Some students who have reached the stage of reading grade level materials with accuracy may continue to be characterised by a slow and halting style, read without expression, and despite their excellent word recognition accuracy, comprehension may be compromised. Hence as reading accuracy becomes facile, the role of reading speed assumes greater importance. For some students, fluency (speed combined with accuracy) may develop simply from practice at reading, but can be enhanced when students’ attention is drawn to the goal of increasing their reading speed. The greater the volume of appropriately constructed text read at a student’s independent reading level (95 per cent accuracy), the more rapidly fluency is likely to develop (Lyon, 1998). Students whose fluency does not develop normally may require significant additional support, a circumstance easily overlooked unless regular fluency checks are an element in the reading program. Various methods have been employed to assist fluency further, including repeated reading, speed drills, computer-guided practice, and rapid word recognition charts (Mather & Goldstein, 2001). The general intention is to assist students to realise the value of more fluent reading, and to provide regular opportunities for them to test and chart their developing rate and accuracy. There has been ample research demonstrating that the number of words students read correctly in one minute provides a reliable and valid measure of overall reading ability (Baker, Gersten, & Keating, 2000).

While suggested rates vary, Howell and Nolet (2000) recommend the following benchmarks.

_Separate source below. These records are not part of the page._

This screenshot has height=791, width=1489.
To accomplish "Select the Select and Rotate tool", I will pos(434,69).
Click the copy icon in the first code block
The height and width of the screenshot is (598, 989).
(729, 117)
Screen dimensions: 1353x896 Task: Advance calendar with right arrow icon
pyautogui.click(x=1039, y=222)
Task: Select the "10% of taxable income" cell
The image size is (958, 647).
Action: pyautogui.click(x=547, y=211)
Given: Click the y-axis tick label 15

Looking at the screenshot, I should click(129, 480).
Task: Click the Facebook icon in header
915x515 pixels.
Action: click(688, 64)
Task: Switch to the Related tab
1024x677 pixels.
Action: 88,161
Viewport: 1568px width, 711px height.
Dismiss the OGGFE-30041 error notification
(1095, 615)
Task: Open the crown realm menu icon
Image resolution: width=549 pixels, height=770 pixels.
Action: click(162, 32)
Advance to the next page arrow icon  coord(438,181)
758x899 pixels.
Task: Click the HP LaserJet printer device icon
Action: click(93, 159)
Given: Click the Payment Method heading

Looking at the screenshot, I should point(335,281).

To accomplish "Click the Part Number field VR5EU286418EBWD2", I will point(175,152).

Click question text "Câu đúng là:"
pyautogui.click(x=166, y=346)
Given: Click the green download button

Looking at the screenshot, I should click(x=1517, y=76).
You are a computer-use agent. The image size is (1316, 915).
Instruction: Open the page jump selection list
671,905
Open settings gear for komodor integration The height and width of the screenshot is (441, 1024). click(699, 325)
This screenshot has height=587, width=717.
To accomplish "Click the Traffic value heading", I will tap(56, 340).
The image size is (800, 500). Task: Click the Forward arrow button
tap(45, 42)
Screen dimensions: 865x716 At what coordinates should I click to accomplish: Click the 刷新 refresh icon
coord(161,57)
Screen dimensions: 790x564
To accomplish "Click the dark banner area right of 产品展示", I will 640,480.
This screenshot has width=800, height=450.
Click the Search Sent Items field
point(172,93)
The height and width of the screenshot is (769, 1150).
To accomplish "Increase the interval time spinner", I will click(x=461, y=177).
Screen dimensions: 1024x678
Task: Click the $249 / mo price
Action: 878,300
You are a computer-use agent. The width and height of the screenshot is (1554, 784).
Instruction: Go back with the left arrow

From early Year 1 to late Year 1, the anticipated progression is from 35– 50 words correct per minute; whilst from early Year 2 to late Year 2, the target is from 70–100 correct wpm; and from early Year 3 to late Year 3 the progression is from 120–140 correct wpm. A slightly different trajectory is suggested by Binder, Haughton, and Bateman (2002). They anticipate a more rapid progression throughout Year 1 reaching between 60-100 correct wpm. They also provide additional yearly expectations: Year 2–Year 3 100–120 correct wpm; Year 4–Year 5 120–150 correct wpm; Year 6–Year 8 150–180 correct wpm; and Year 9 and above 180–200 correct wpm.

When the author was working in a Florida school in 2004, there was consternation about a new state 3rd Year reading comprehension test, known as the Florida Comprehensive Assessment Test (FCAT). The alarming new mandate was that any student failing this test could not progress to Year 4, an eventuality that tended to attract schools’ attention and efforts. It was discovered that 91 per cent of students who read at or above 110 correct words per minute on grade level text achieved adequate performance on the reading section of the FCAT. Of students reading below 80 correct words per minute, 81 per cent failed the FCAT (Buck & Torgesen, 2003). Fluency suddenly became a firm focus for identifying at risk students and as a focus for intervention. Similar findings with respect to oral reading fluency and state reading tests have been reported in Michigan (Carlisle, Schilling, Scott, & Zeng, 2004) and North Carolina (Barger, 2003).